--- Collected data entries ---
+++

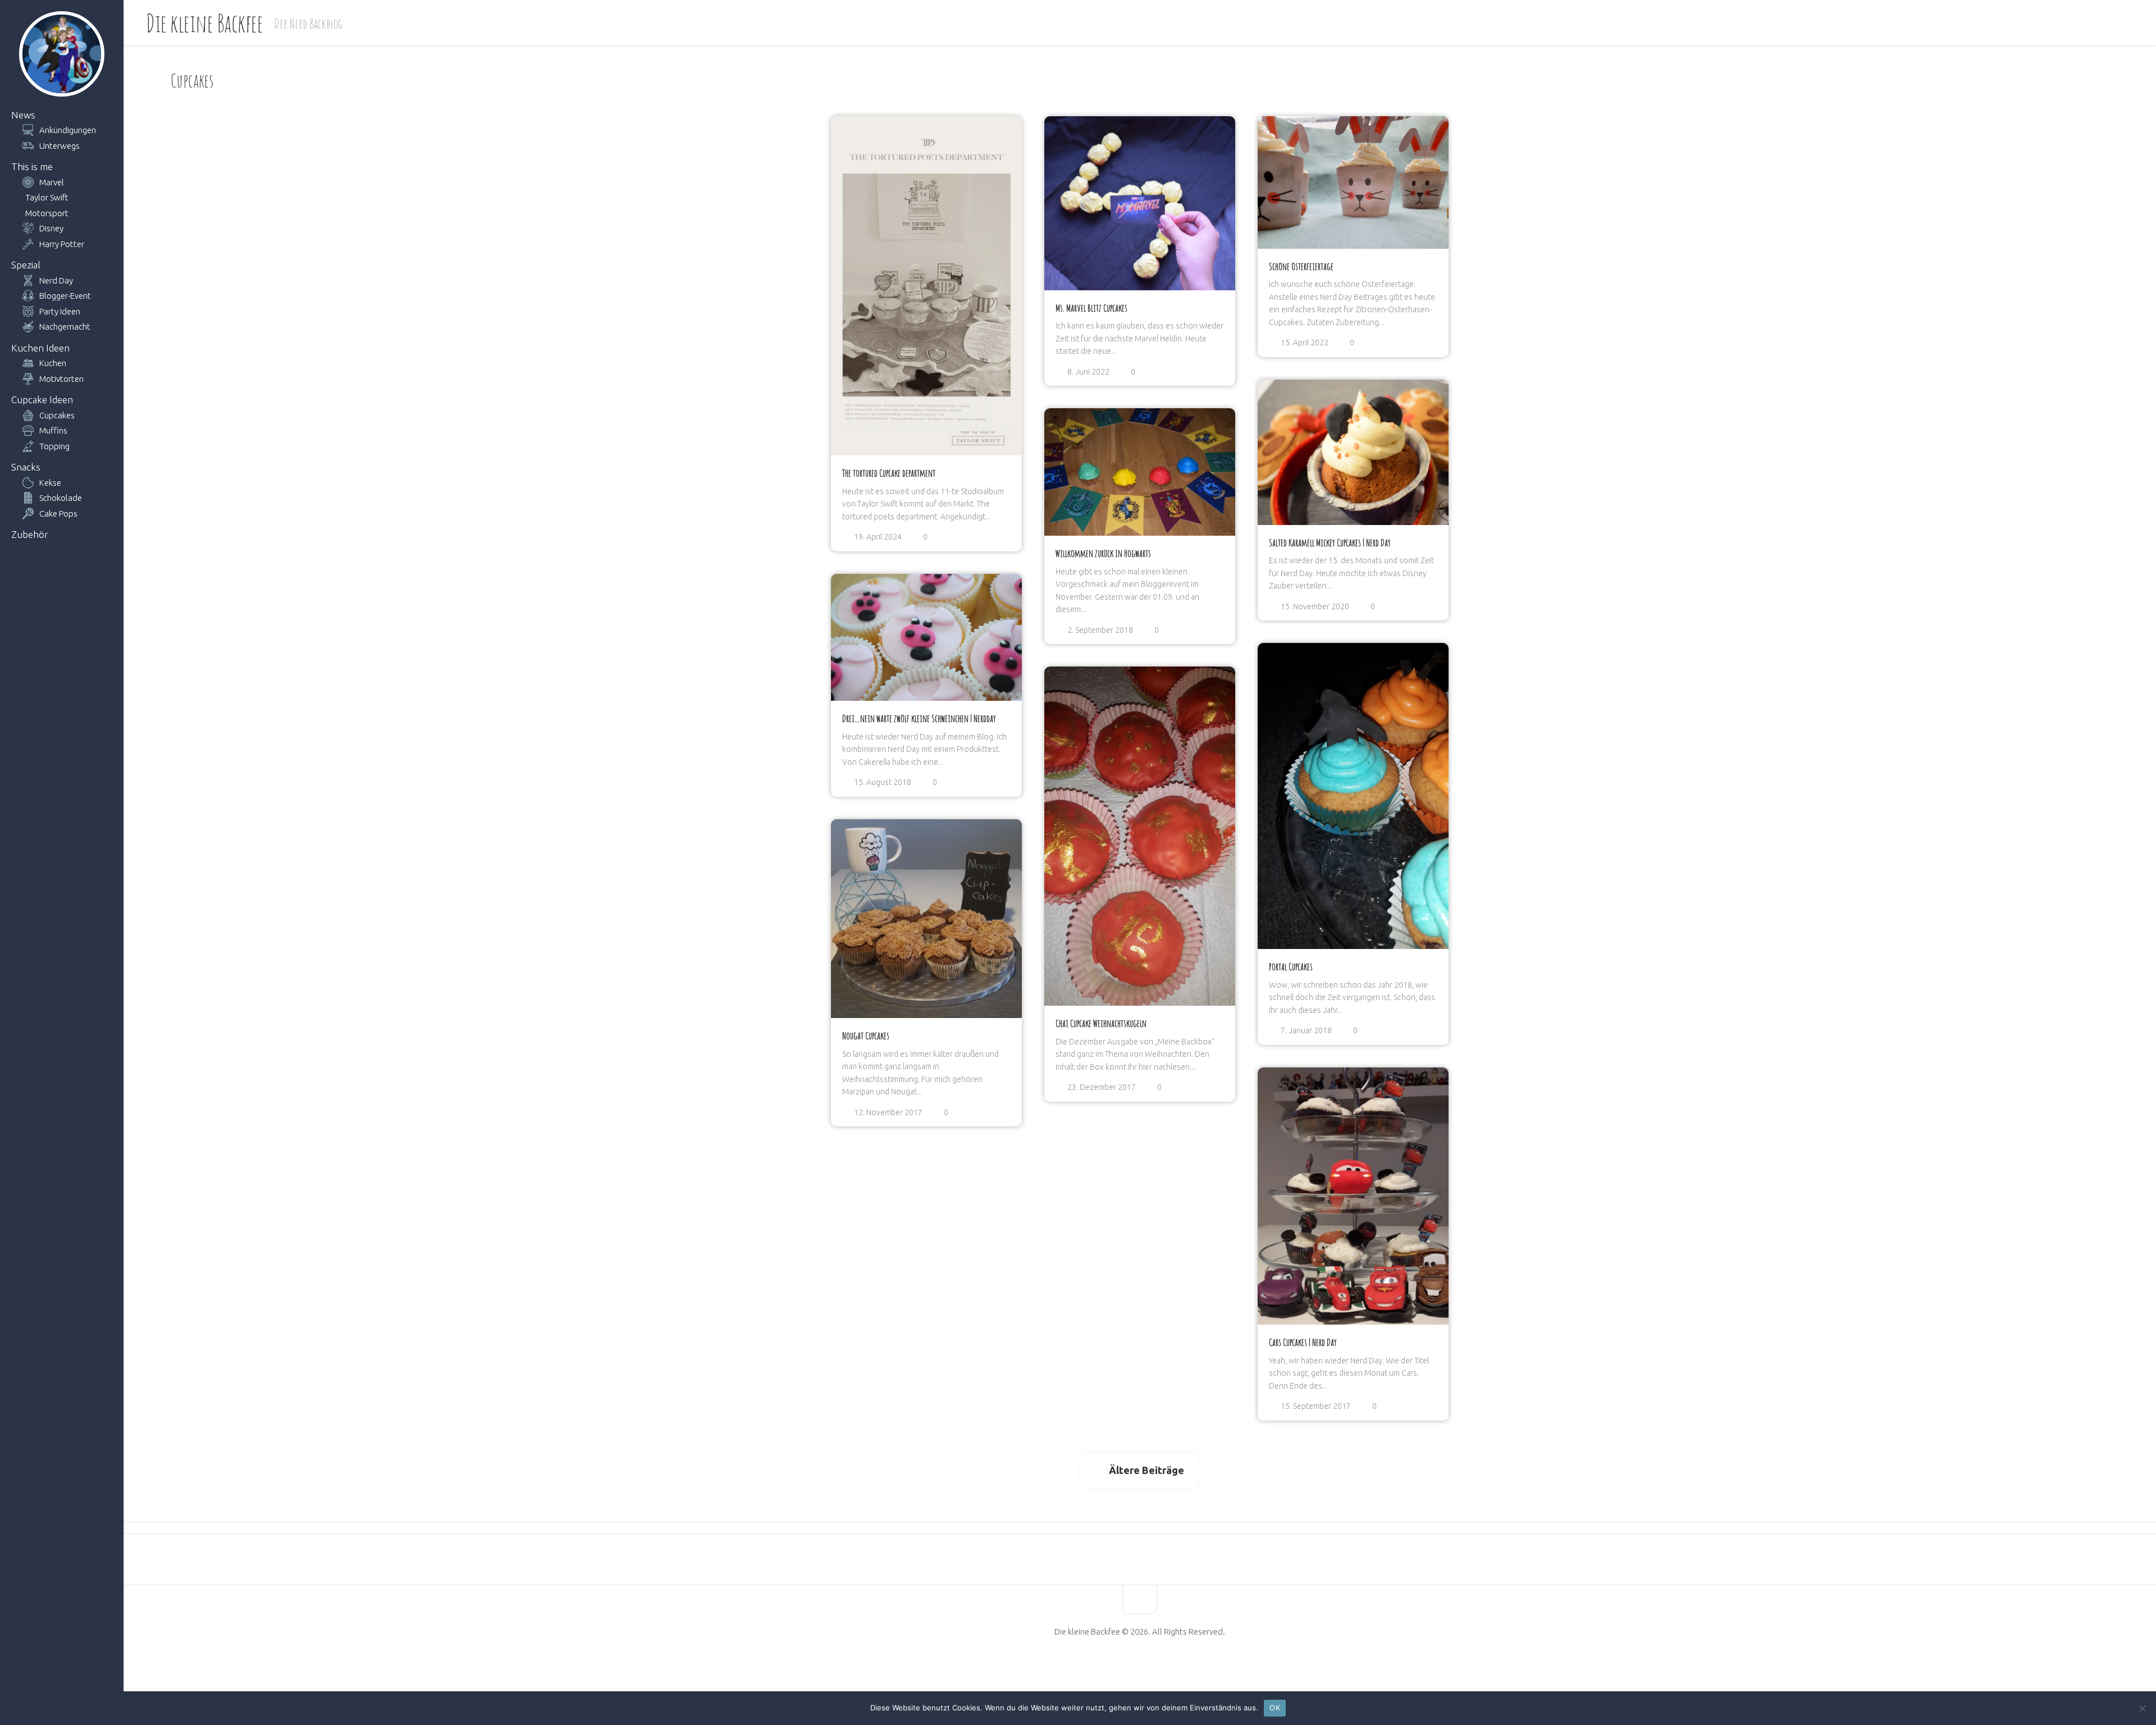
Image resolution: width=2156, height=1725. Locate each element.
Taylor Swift (46, 197)
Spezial (25, 264)
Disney (51, 228)
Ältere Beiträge (1146, 1470)
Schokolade (60, 498)
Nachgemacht (64, 326)
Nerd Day (56, 280)
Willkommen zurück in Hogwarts (1103, 553)
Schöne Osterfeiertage (1301, 266)
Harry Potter (61, 244)
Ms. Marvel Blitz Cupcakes (1091, 308)
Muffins (53, 430)
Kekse (50, 482)
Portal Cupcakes (1291, 966)
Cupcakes (57, 415)
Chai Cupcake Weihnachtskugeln (1101, 1023)
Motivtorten (61, 379)
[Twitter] (1149, 1667)
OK (1274, 1707)
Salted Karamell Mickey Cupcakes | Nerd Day (1330, 542)
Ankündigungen (67, 130)
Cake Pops (58, 513)
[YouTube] (1130, 1667)
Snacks (25, 467)
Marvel (51, 182)
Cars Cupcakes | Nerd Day (1303, 1342)
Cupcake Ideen (42, 399)
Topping (54, 446)
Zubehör (29, 534)
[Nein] (2142, 1708)
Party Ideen (59, 311)
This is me (32, 166)
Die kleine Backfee (204, 23)
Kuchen (52, 363)
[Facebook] (1111, 1667)
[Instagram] (1168, 1667)
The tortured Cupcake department (888, 473)
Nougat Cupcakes (865, 1035)
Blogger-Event (65, 295)
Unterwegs (59, 145)
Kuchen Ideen (40, 348)
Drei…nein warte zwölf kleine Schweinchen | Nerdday (919, 718)
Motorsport (46, 213)
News (23, 114)
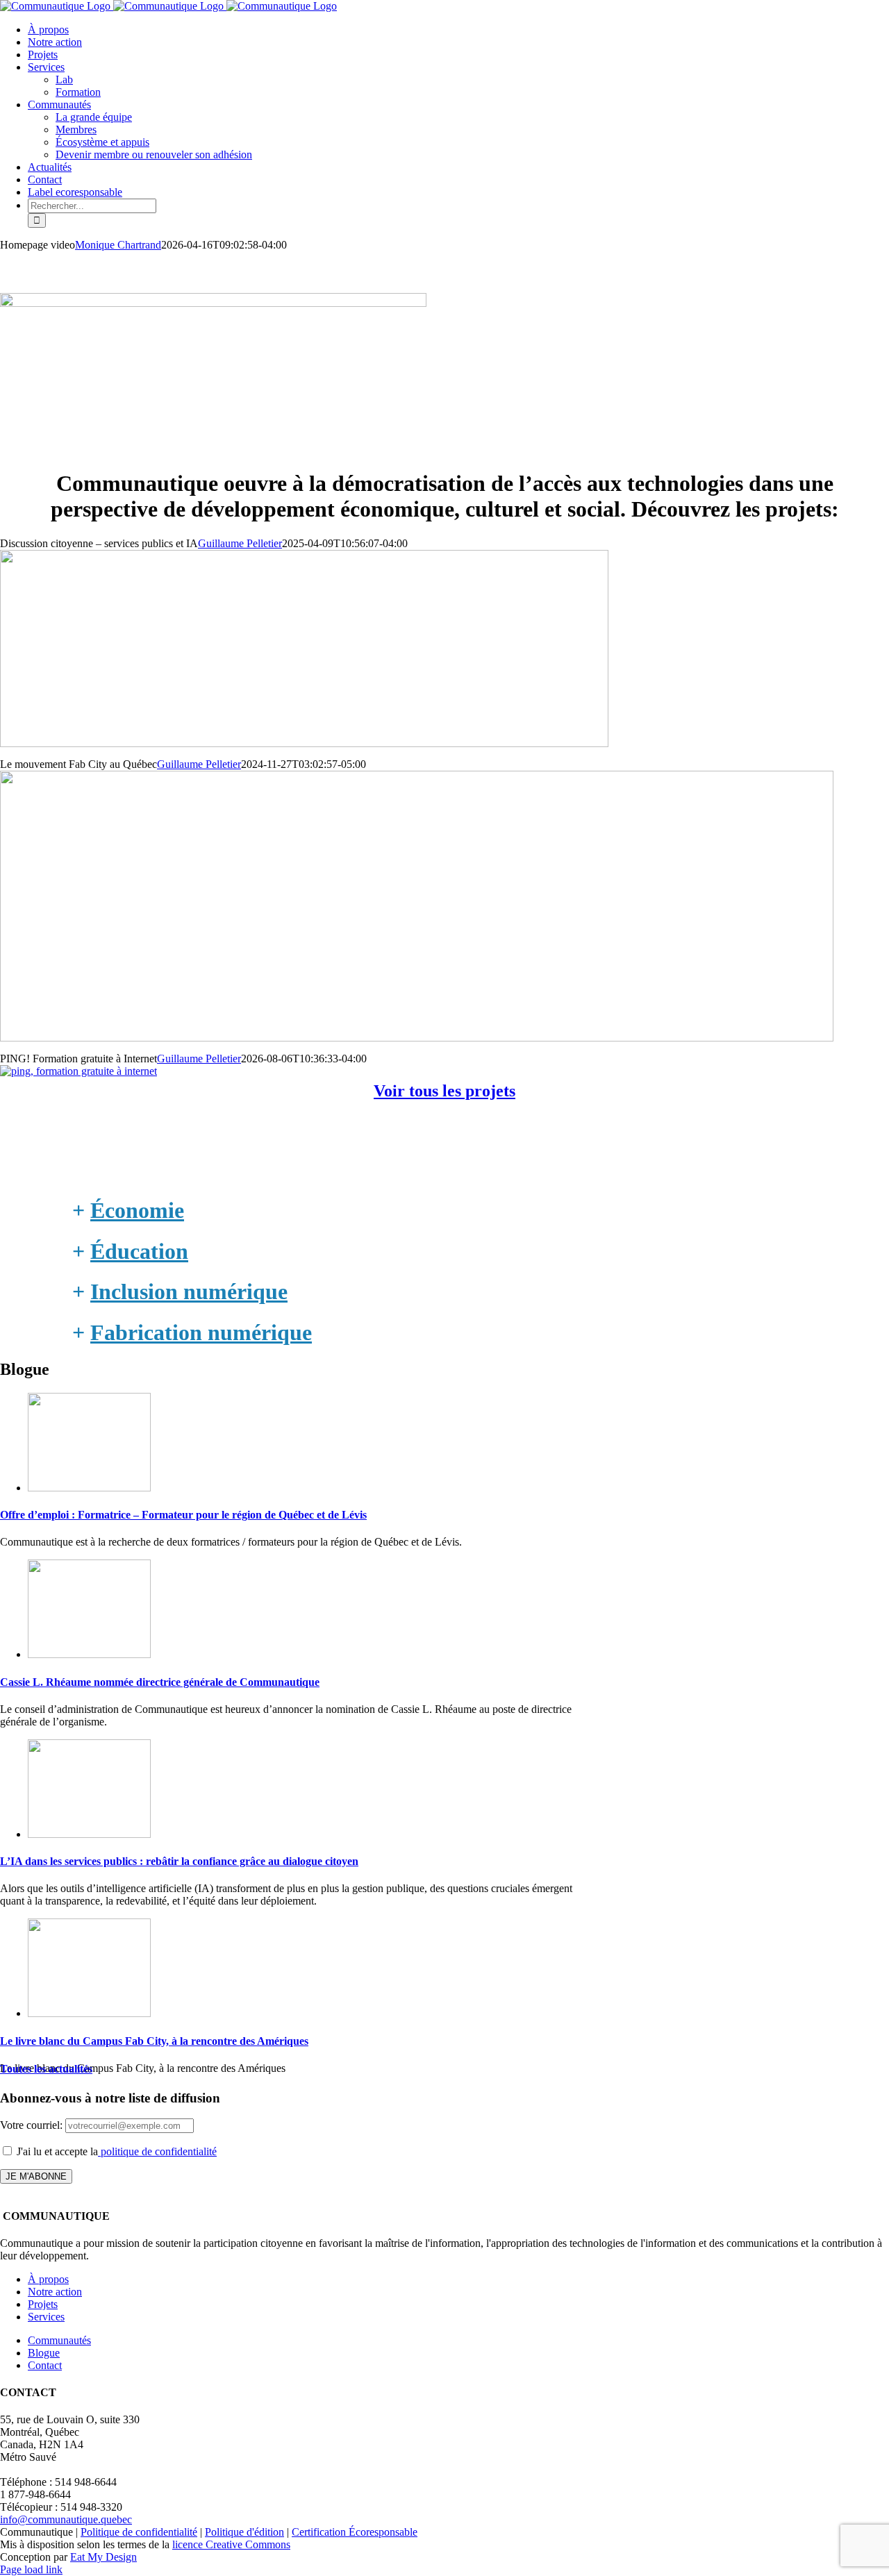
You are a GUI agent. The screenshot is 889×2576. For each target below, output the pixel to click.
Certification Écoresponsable (354, 2532)
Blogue (44, 2353)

+++

--- AIM OF THE EXERCISE ---
Copy whichever lines of the records above contain the word "Cupcakes".

--- ANSWER SPACE ---
Ms. Marvel Blitz Cupcakes (1091, 308)
Portal Cupcakes (1291, 966)
Cupcakes (57, 415)
Salted Karamell Mickey Cupcakes | Nerd Day (1330, 542)
Cars Cupcakes | Nerd Day (1303, 1342)
Nougat Cupcakes (865, 1035)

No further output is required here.